TV was a big deal for me at my house when I was growing up. I watched every single show that caught my fancy from Full House to Fresh Prince of Bel-Air. Growing up as a kid during the ’90s, we arguably had the best shows to watch. As I got older and shows started getting less and less appealing for me to watch, I’ve gotten pickier about my viewing habits. I don’t watch a ton of TV anymore and I barely have time to watch the ones I do watch.
When I hear critics and friends rave about new shows at the start of each TV season, I don’t immediately go home and check it out. I used to be more likely to give new shows with a ton of fan buzz a shot. Or if the preview of the show looks good, I go off on that to make time to watch it.
I partly don’t make time like I used to because I rather be doing something else when I’m home for the day or the show everyone is raving about is on a channel I don’t have a subscription to. This usually means I’d have to wait for Netflix to make it available for rental or streaming.
If enough people talk about a show or friends make compelling arguments about why I should watch a show they’re super into, I’ll head to Netflix and watch the first few seasons that are available. It’s only when I watch the first few episodes of a show that I become immediately hooked, and I kick myself for not getting into a show much sooner. This has been the case for shows like New Girl, Game of Thrones, and Arrow.
Everyone has been sitting at the cool kids table much longer than I have when I become an instant fan of a show quite late in the game. When everyone else has moved onto watching the current season or waiting for the next season to come out, I’m playing catch up.
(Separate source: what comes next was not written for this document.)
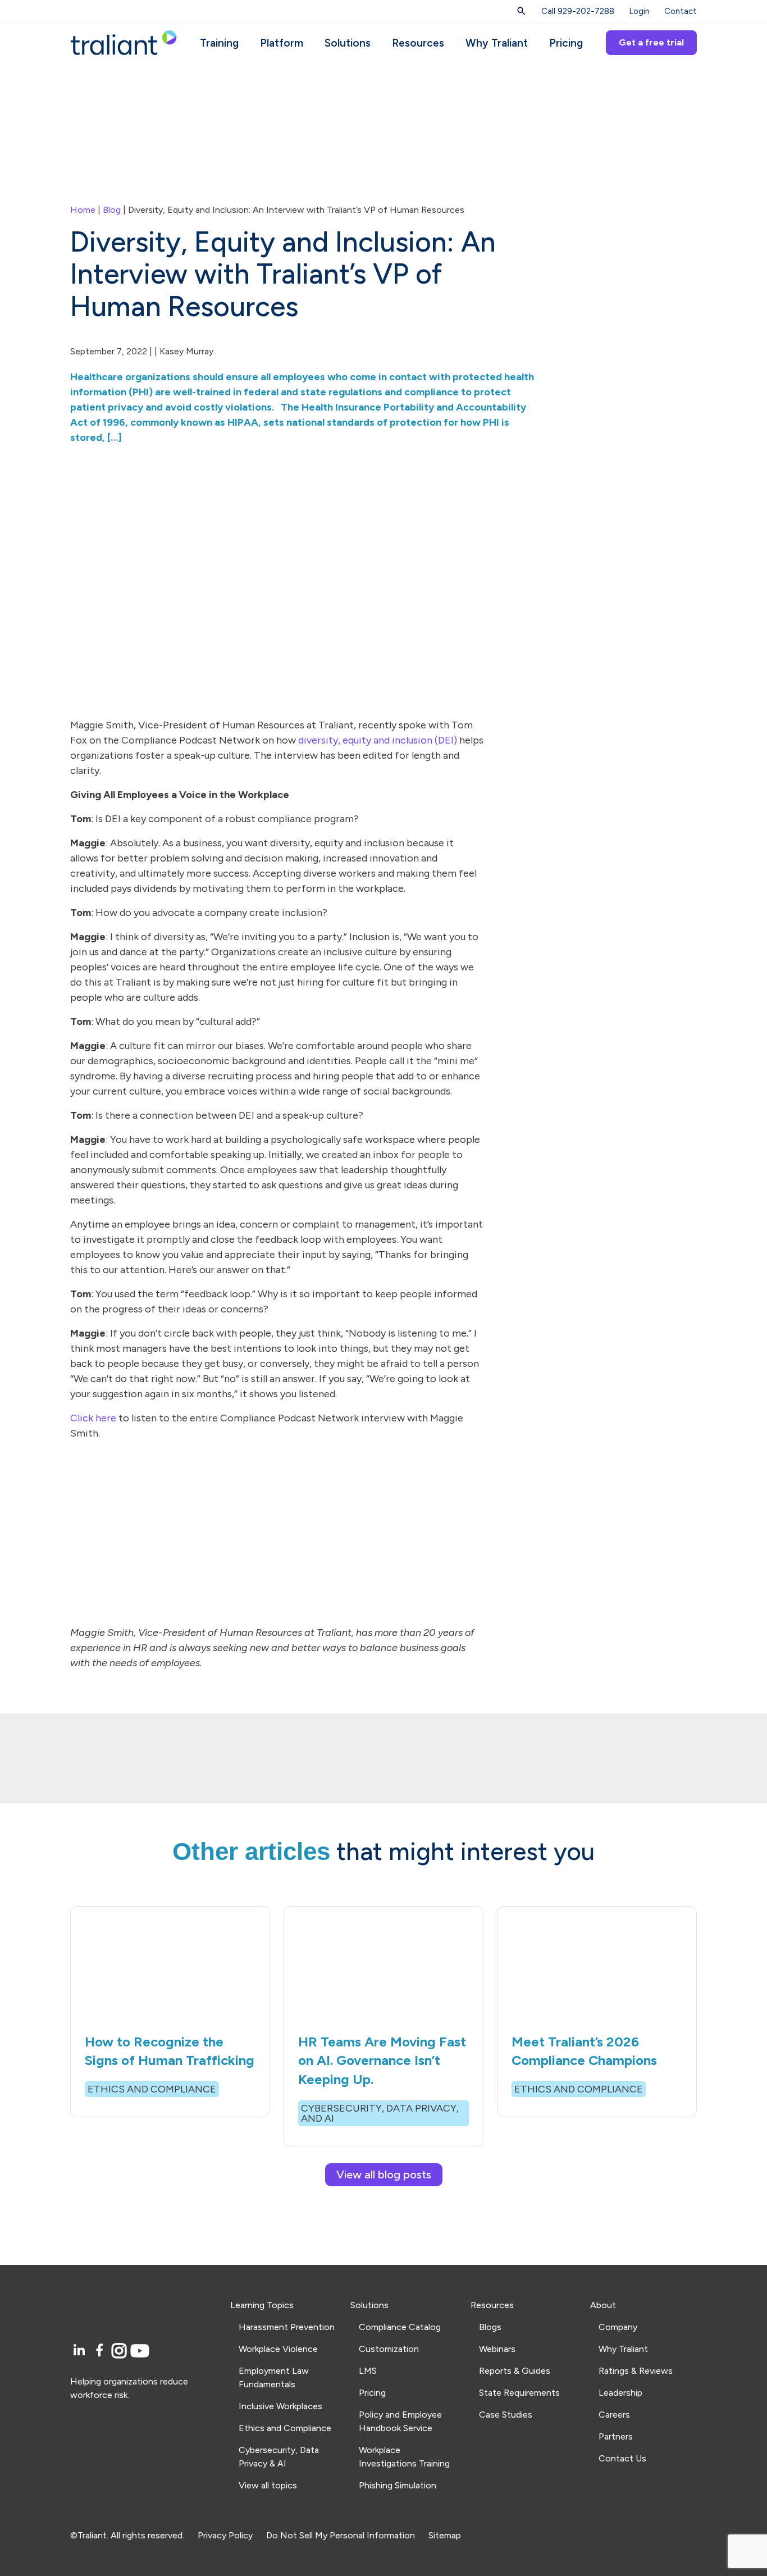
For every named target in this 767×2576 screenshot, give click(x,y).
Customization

I’ve consumed all episodes of New Girl, but missed out on the first six or eight episodes of the latest season. Missing those episodes of New Girl didn’t stop me from watching what’s airing now. I’m currently finishing up Season 3 of Game of Thrones and will be all caught up by the time Season 4 airs in April. As for Arrow, I’m still working on finishing Season 1, but will have to wait for the current season to make its way to my Netflix stream later in the year.
Typically, I try to avoid spoilers when I can. If it’s a show I really love and I want to be surprised, then I don’t want to know what will happen next. New Girl hasn’t been a problem on the spoiler front, largely because each episode can kind of stand on its own without having seen the previous ones. Arrow isn’t a huge issue with spoilers either, but the same can’t be said about Game of Thrones.
Game of Thrones is based on the fantasy book series by George R. R. Martin, which is still currently ongoing. While I haven’t found the time to read the books and know everything there is to know of what happens to each character in the world of Westeros, spoilers abound if you haven’t been watching the show from the beginning.
Reading articles that recap the previous seasons are a landmine of intentional or unintentional spoilers waiting to go off. Even reading articles about actors who were on the show can provide unintentional spoilers when it may have been an actor whose character got killed off before I actually get to the episode where that happens. As someone who is relying strictly on sticking to the show, I’ve been wanting to wait and see what happens. Knowing even the tiniest thing that has happened in Season 3 when I haven’t gotten up to a certain episode yet drives me nuts. It’s worse when spoilers can even come from your own mother.
I got my mother into the Game of Thrones when she was reluctant to watch it. She thought all the show had to offer was just gratuitous nudity and violence. While the show does indeed have all that, if you look past the surface stuff, you realize the story is richly complex with its political intrigues and characters, who you have no idea what they’ll do next or what their true agenda is.
When my mom was fully on board with the show, she started reading the books on her Kindle. Being almost up-to-date with all the books, she’s now a walking spoiler bomb for me. My mom already knows what happens to key characters from Season 3 and it’s a never ending battle of, “I don’t want to hear it” or “Not another word!” I almost think she wants to gloat over knowing something I have yet to find out.
The relief will come when I finally watch the last two discs of Game of Thrones and will no longer need to wonder if an article I click on will end up unintentionally spoiling something for me or if my mom will blurt something out in her excitement.
Moral of the story? Get into shows sooner rather than later, especially if it’s known to be really good. It’ll be easier when you don’t have to avoid people who have already watched it and know what happens.
Ever get into a show late, only to realize everybody and your mother wants to spoil it for you?